Your instructions
Each record below should appear again exactly as written.

================================

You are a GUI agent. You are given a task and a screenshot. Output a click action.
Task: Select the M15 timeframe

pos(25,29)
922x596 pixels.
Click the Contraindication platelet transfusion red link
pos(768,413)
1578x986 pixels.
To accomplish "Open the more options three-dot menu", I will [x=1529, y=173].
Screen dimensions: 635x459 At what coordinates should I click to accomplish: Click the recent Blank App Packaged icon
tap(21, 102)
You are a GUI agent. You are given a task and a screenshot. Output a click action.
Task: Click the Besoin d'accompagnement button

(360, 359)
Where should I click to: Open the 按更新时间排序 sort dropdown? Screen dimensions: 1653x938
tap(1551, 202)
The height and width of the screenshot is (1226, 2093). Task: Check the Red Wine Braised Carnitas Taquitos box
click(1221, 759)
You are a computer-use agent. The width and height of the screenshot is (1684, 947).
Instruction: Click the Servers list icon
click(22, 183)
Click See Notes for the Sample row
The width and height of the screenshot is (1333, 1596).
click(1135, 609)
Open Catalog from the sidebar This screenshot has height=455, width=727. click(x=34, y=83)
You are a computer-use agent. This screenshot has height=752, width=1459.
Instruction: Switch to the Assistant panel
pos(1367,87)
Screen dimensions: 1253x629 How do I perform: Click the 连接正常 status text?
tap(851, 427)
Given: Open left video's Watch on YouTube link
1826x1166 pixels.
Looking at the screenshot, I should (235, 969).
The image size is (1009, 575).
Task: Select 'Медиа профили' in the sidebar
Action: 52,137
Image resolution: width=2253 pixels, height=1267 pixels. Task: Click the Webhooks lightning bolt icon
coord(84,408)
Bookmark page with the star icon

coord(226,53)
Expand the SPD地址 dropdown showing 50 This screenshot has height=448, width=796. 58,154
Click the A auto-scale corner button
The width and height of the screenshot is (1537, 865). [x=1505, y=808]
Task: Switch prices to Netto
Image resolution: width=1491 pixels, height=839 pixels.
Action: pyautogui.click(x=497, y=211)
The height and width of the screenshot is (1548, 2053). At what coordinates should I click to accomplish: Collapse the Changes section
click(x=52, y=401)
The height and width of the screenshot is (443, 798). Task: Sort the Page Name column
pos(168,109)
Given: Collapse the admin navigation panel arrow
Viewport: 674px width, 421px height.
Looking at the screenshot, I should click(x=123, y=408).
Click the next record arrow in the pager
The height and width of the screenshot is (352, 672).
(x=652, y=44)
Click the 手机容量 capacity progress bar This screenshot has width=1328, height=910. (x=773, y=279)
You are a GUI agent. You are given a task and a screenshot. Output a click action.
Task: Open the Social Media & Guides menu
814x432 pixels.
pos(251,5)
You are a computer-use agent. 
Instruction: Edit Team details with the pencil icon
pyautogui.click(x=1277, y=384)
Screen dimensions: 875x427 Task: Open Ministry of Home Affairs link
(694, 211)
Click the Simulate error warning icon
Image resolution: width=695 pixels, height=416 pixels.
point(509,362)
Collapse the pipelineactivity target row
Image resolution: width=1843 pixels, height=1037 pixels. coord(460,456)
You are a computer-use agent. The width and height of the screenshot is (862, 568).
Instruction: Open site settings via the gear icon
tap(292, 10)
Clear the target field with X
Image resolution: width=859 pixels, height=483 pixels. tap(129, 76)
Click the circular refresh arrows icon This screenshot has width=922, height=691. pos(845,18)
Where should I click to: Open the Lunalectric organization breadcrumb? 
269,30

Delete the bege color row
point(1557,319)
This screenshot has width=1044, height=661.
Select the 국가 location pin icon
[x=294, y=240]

================================

Your solution
You are a GUI agent. You are given a task and a screenshot. Output a click action.
Task: Select the M15 timeframe

pos(25,29)
922x596 pixels.
Click the Contraindication platelet transfusion red link
pos(768,413)
1578x986 pixels.
To accomplish "Open the more options three-dot menu", I will [x=1529, y=173].
Screen dimensions: 635x459 At what coordinates should I click to accomplish: Click the recent Blank App Packaged icon
tap(21, 102)
You are a GUI agent. You are given a task and a screenshot. Output a click action.
Task: Click the Besoin d'accompagnement button

(360, 359)
Where should I click to: Open the 按更新时间排序 sort dropdown? Screen dimensions: 1653x938
tap(1551, 202)
The height and width of the screenshot is (1226, 2093). Task: Check the Red Wine Braised Carnitas Taquitos box
click(1221, 759)
You are a computer-use agent. The width and height of the screenshot is (1684, 947).
Instruction: Click the Servers list icon
click(22, 183)
Click See Notes for the Sample row
The width and height of the screenshot is (1333, 1596).
click(1135, 609)
Open Catalog from the sidebar This screenshot has height=455, width=727. click(x=34, y=83)
You are a computer-use agent. This screenshot has height=752, width=1459.
Instruction: Switch to the Assistant panel
pos(1367,87)
Screen dimensions: 1253x629 How do I perform: Click the 连接正常 status text?
tap(851, 427)
Given: Open left video's Watch on YouTube link
1826x1166 pixels.
Looking at the screenshot, I should (235, 969).
The image size is (1009, 575).
Task: Select 'Медиа профили' in the sidebar
Action: 52,137
Image resolution: width=2253 pixels, height=1267 pixels. Task: Click the Webhooks lightning bolt icon
coord(84,408)
Bookmark page with the star icon

coord(226,53)
Expand the SPD地址 dropdown showing 50 This screenshot has height=448, width=796. 58,154
Click the A auto-scale corner button
The width and height of the screenshot is (1537, 865). [x=1505, y=808]
Task: Switch prices to Netto
Image resolution: width=1491 pixels, height=839 pixels.
Action: pyautogui.click(x=497, y=211)
The height and width of the screenshot is (1548, 2053). At what coordinates should I click to accomplish: Collapse the Changes section
click(x=52, y=401)
The height and width of the screenshot is (443, 798). Task: Sort the Page Name column
pos(168,109)
Given: Collapse the admin navigation panel arrow
Viewport: 674px width, 421px height.
Looking at the screenshot, I should click(x=123, y=408).
Click the next record arrow in the pager
The height and width of the screenshot is (352, 672).
(x=652, y=44)
Click the 手机容量 capacity progress bar This screenshot has width=1328, height=910. (x=773, y=279)
You are a GUI agent. You are given a task and a screenshot. Output a click action.
Task: Open the Social Media & Guides menu
814x432 pixels.
pos(251,5)
You are a computer-use agent. 
Instruction: Edit Team details with the pencil icon
pyautogui.click(x=1277, y=384)
Screen dimensions: 875x427 Task: Open Ministry of Home Affairs link
(694, 211)
Click the Simulate error warning icon
Image resolution: width=695 pixels, height=416 pixels.
point(509,362)
Collapse the pipelineactivity target row
Image resolution: width=1843 pixels, height=1037 pixels. coord(460,456)
You are a computer-use agent. The width and height of the screenshot is (862, 568).
Instruction: Open site settings via the gear icon
tap(292, 10)
Clear the target field with X
Image resolution: width=859 pixels, height=483 pixels. tap(129, 76)
Click the circular refresh arrows icon This screenshot has width=922, height=691. pos(845,18)
Where should I click to: Open the Lunalectric organization breadcrumb? 
269,30

Delete the bege color row
point(1557,319)
This screenshot has width=1044, height=661.
Select the 국가 location pin icon
[x=294, y=240]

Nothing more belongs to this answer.